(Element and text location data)
───

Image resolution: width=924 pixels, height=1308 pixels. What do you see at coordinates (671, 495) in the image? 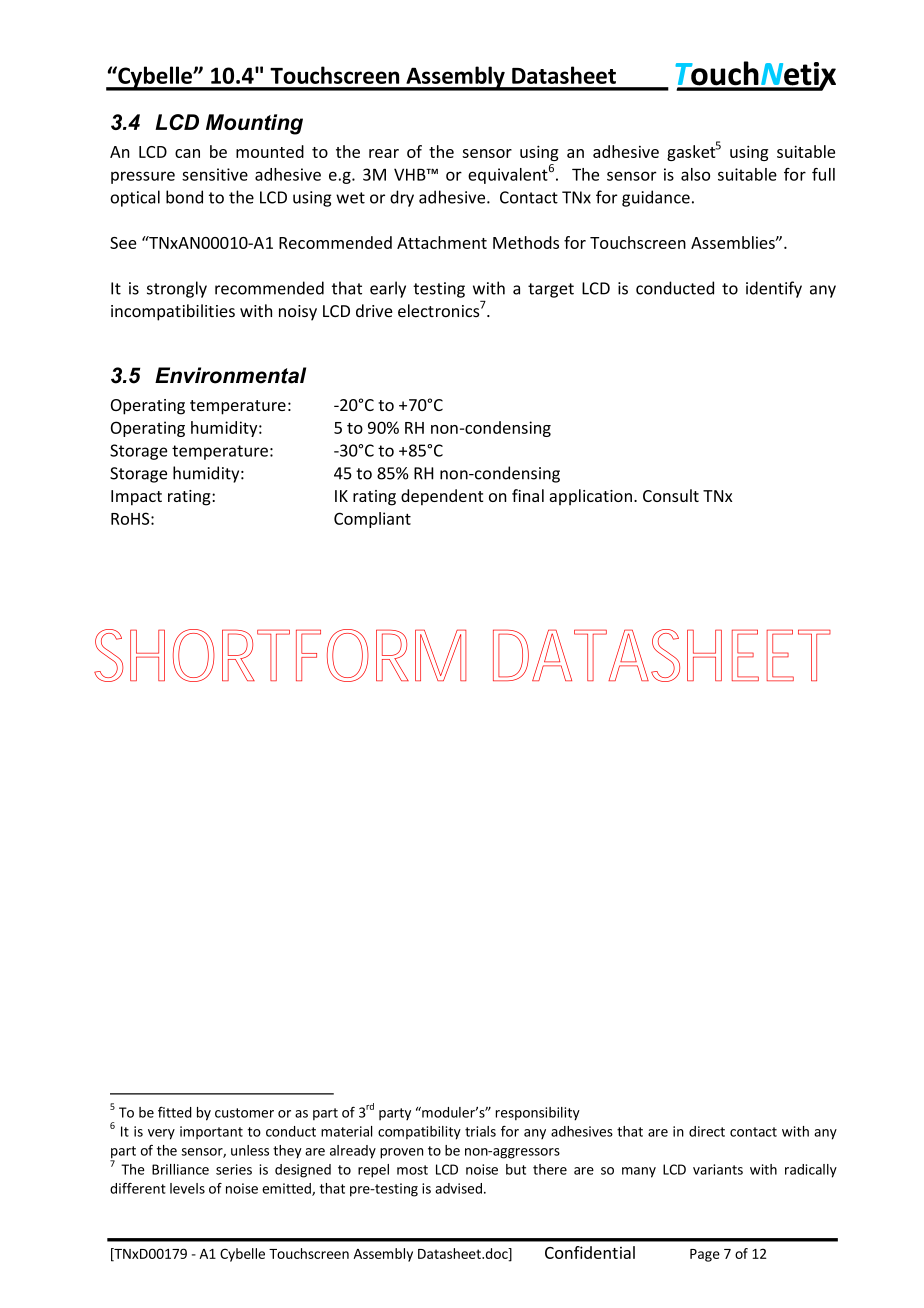
I see `Consult` at bounding box center [671, 495].
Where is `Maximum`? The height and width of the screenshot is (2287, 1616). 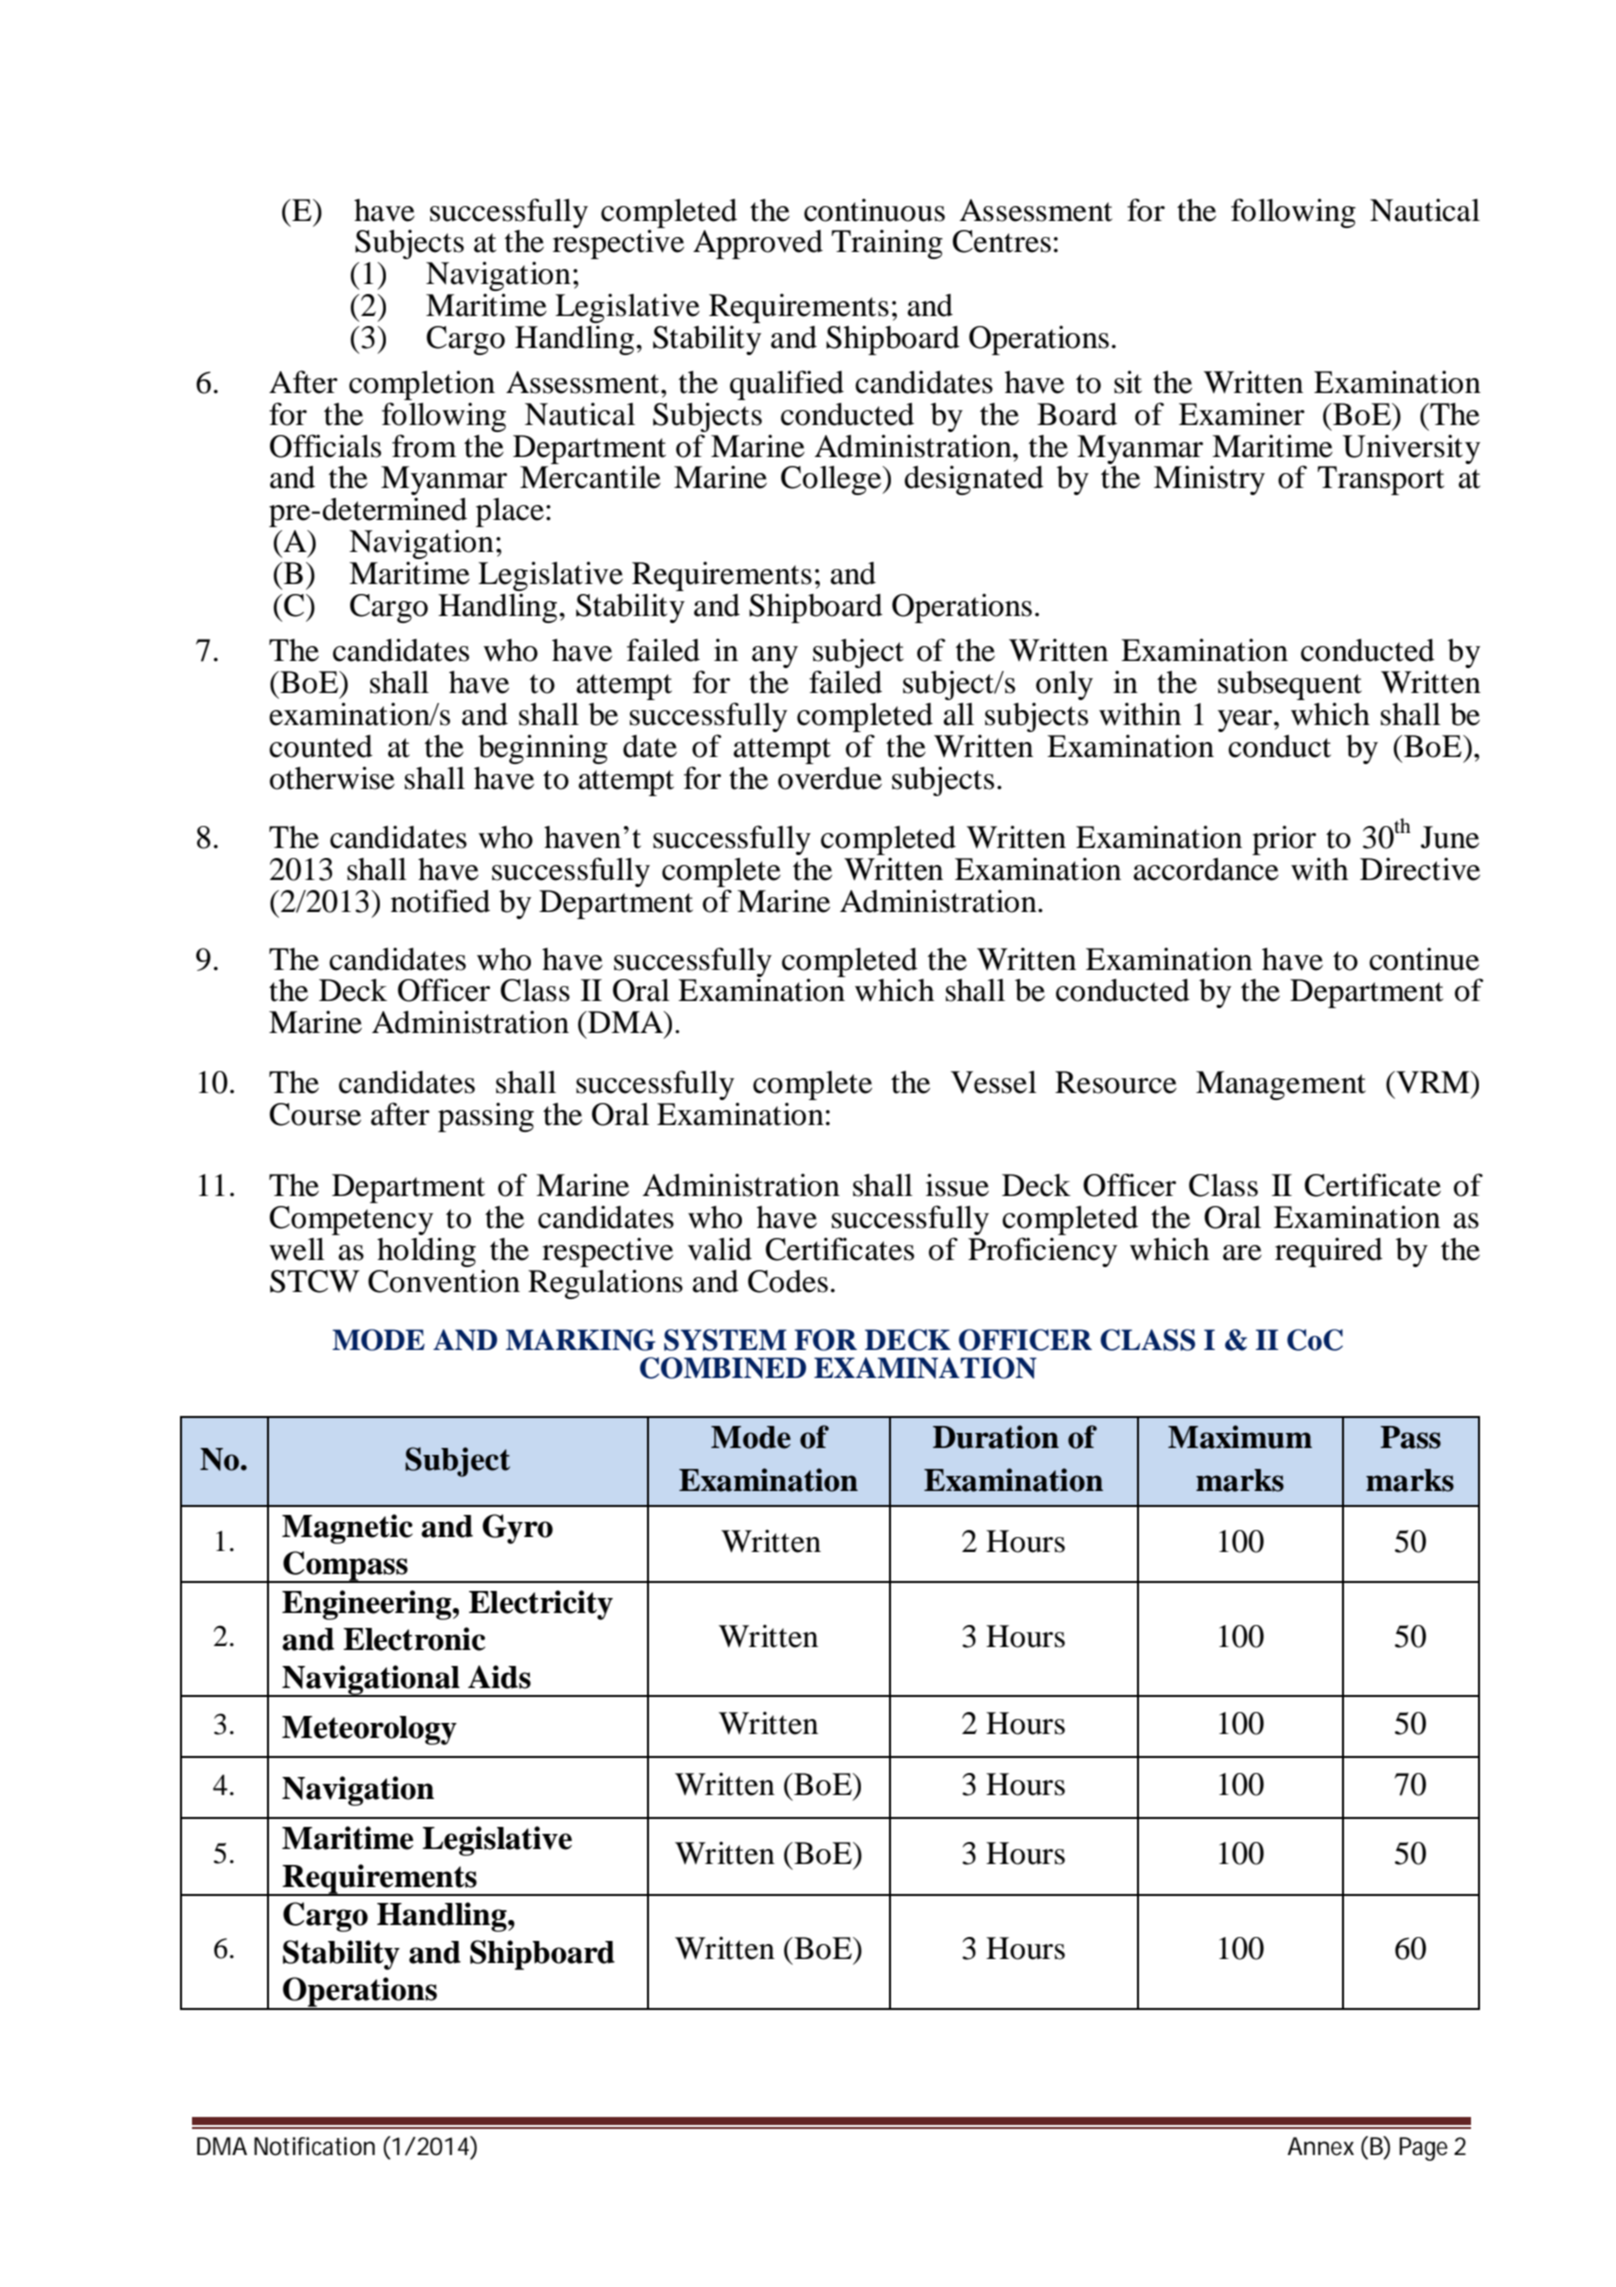
Maximum is located at coordinates (1240, 1437).
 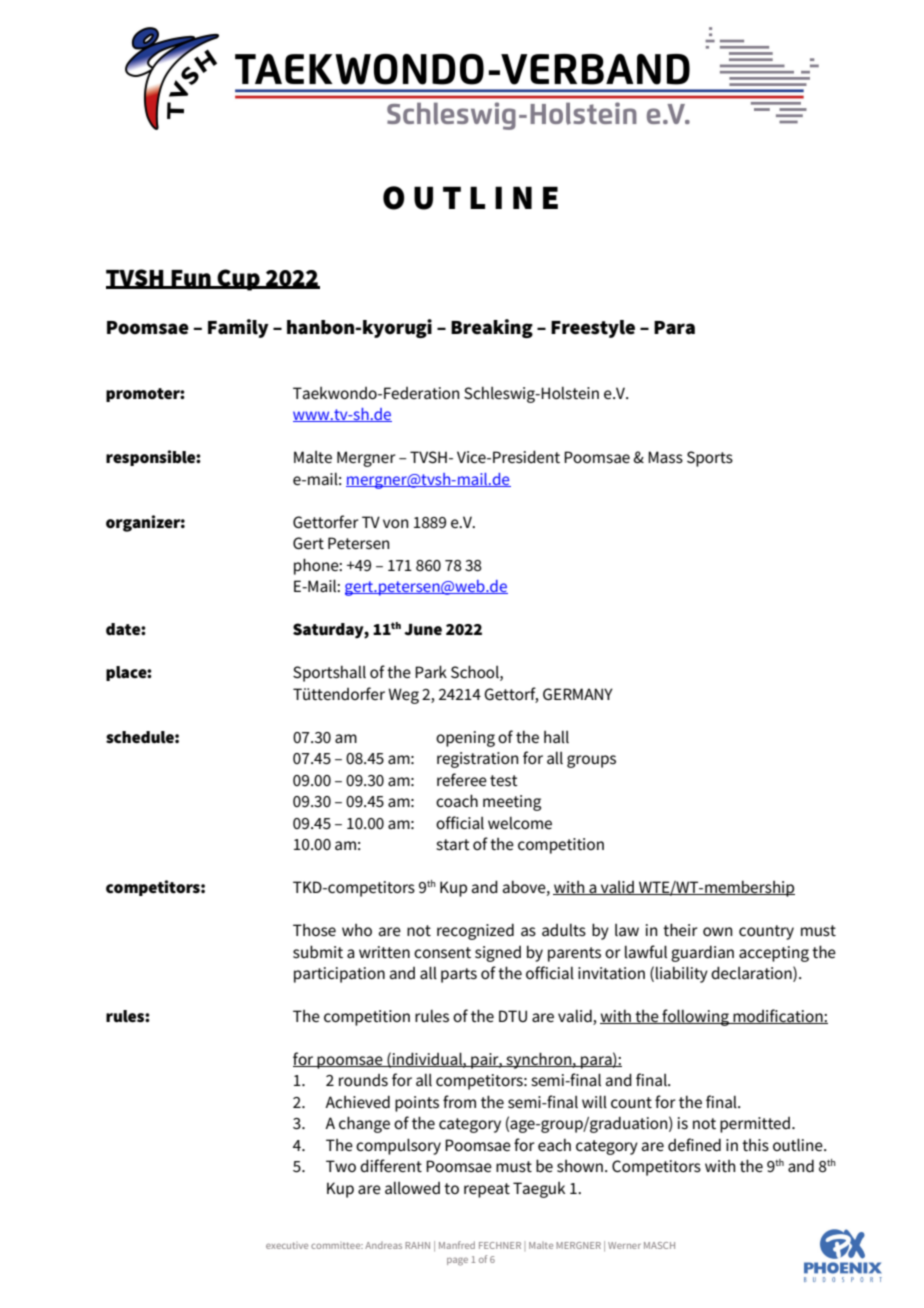 What do you see at coordinates (403, 696) in the image?
I see `Weg` at bounding box center [403, 696].
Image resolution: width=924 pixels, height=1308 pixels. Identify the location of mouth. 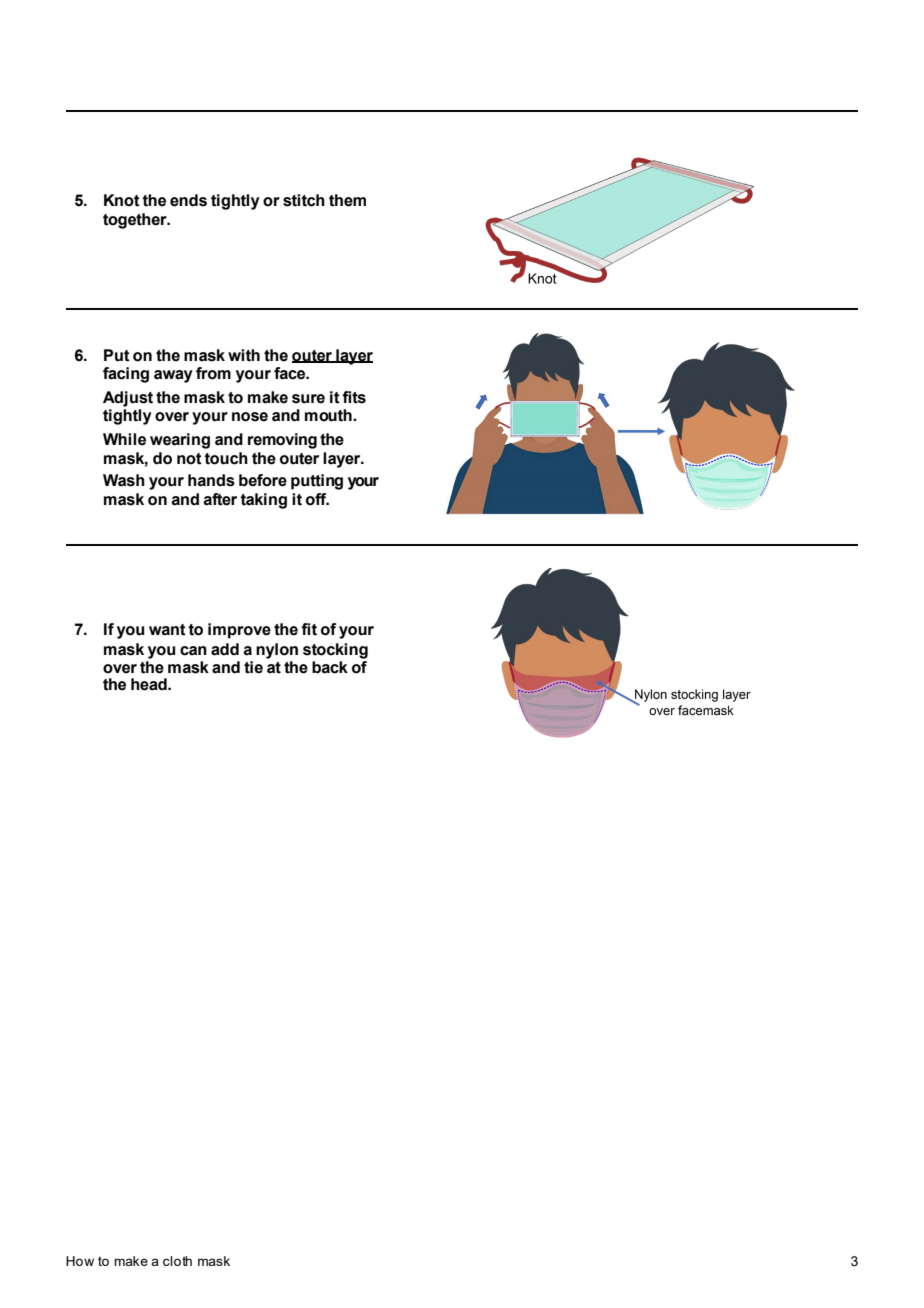
(329, 415).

───

Please format every line of the rows above as a Markdown table with a column named No. for the line number and a column named Line for the text, skipping any blank lines. Omit the pictures from the table.

▸ **Exercise solution**
| No. | Line |
|---|---|
| 1 | Image resolution: width=924 pixels, height=1308 pixels. What do you see at coordinates (671, 495) in the image?  |
| 2 | I see `Consult` at bounding box center [671, 495]. |
| 3 | Where is `Maximum`? The height and width of the screenshot is (2287, 1616).  |
| 4 | Maximum is located at coordinates (1240, 1437). |
| 5 |   What do you see at coordinates (403, 696) in the image? |
| 6 | I see `Weg` at bounding box center [403, 696]. |
| 7 | Image resolution: width=924 pixels, height=1308 pixels. Identify the location of mouth.  |
| 8 | (329, 415). |